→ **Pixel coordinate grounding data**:
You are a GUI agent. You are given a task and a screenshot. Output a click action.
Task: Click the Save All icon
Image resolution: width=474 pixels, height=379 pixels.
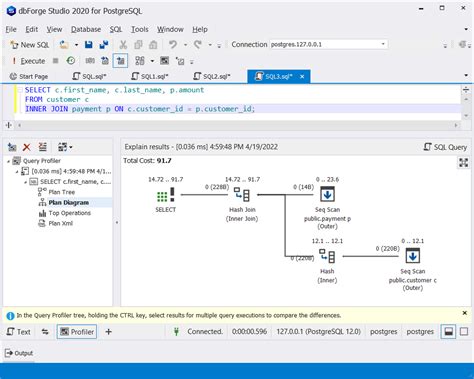104,45
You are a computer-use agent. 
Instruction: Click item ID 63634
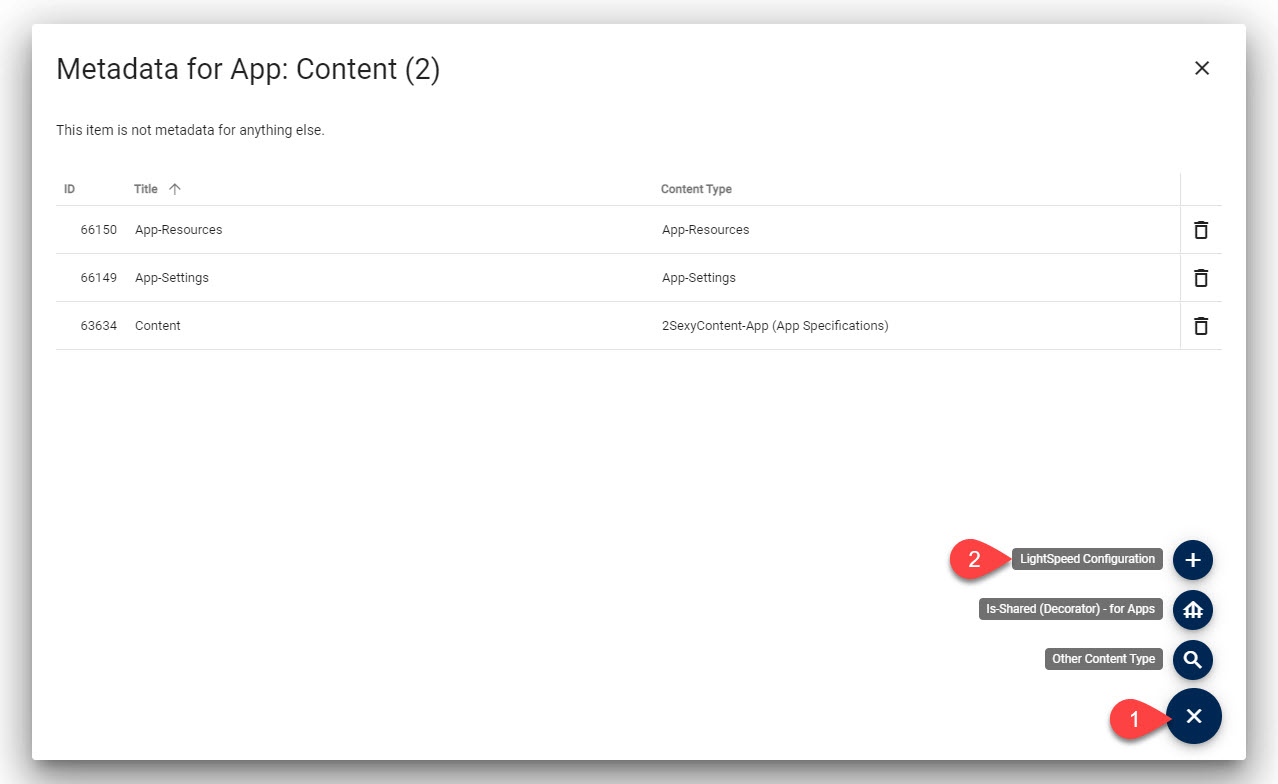pos(99,326)
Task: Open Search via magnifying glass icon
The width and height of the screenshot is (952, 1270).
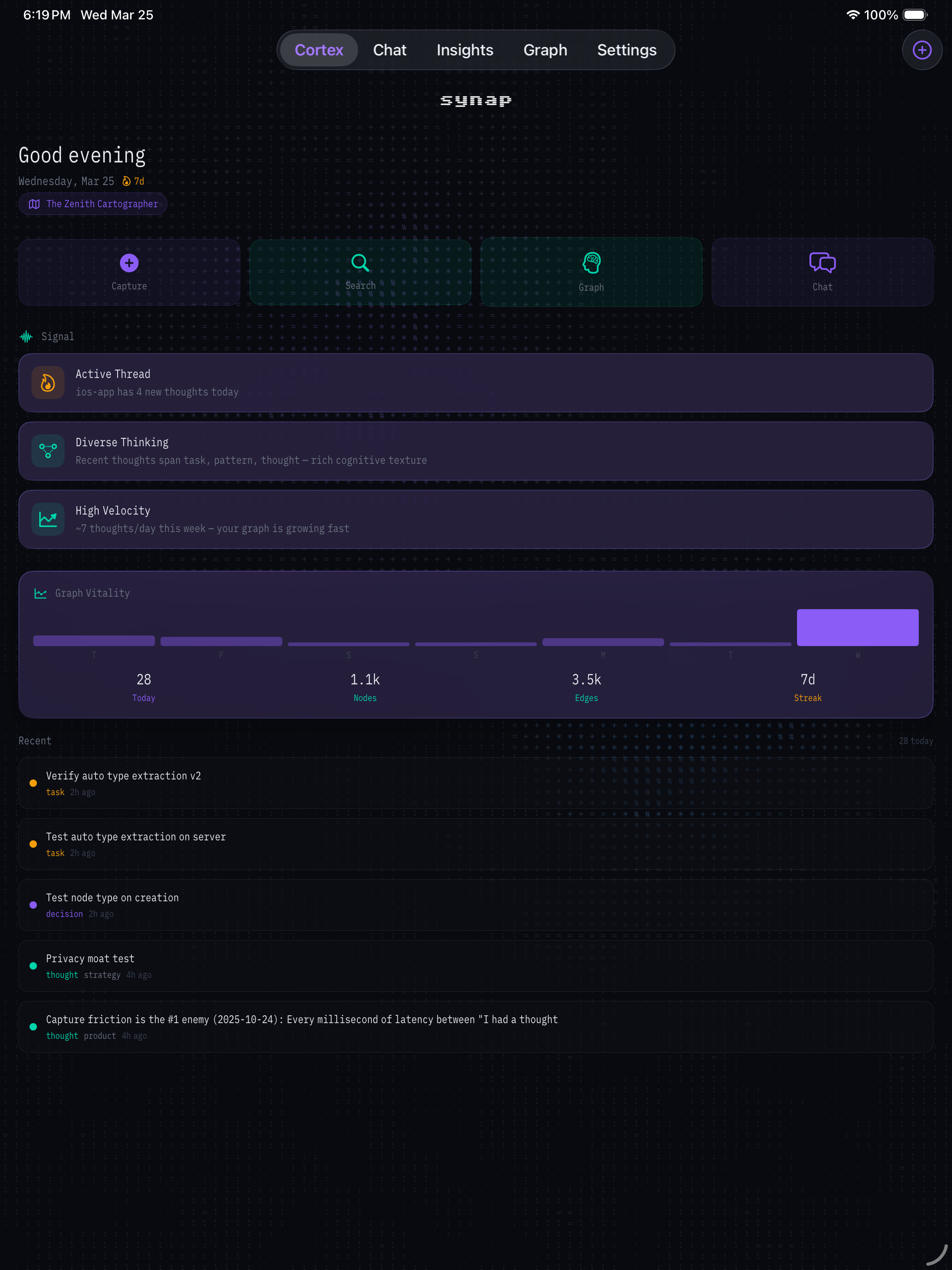Action: coord(360,263)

→ **EXERCISE DESCRIPTION**:
Based on the records above, how many lines hold the string "icon"? Answer with the number by itself.

→ **ANSWER TO THE PROBLEM**:
2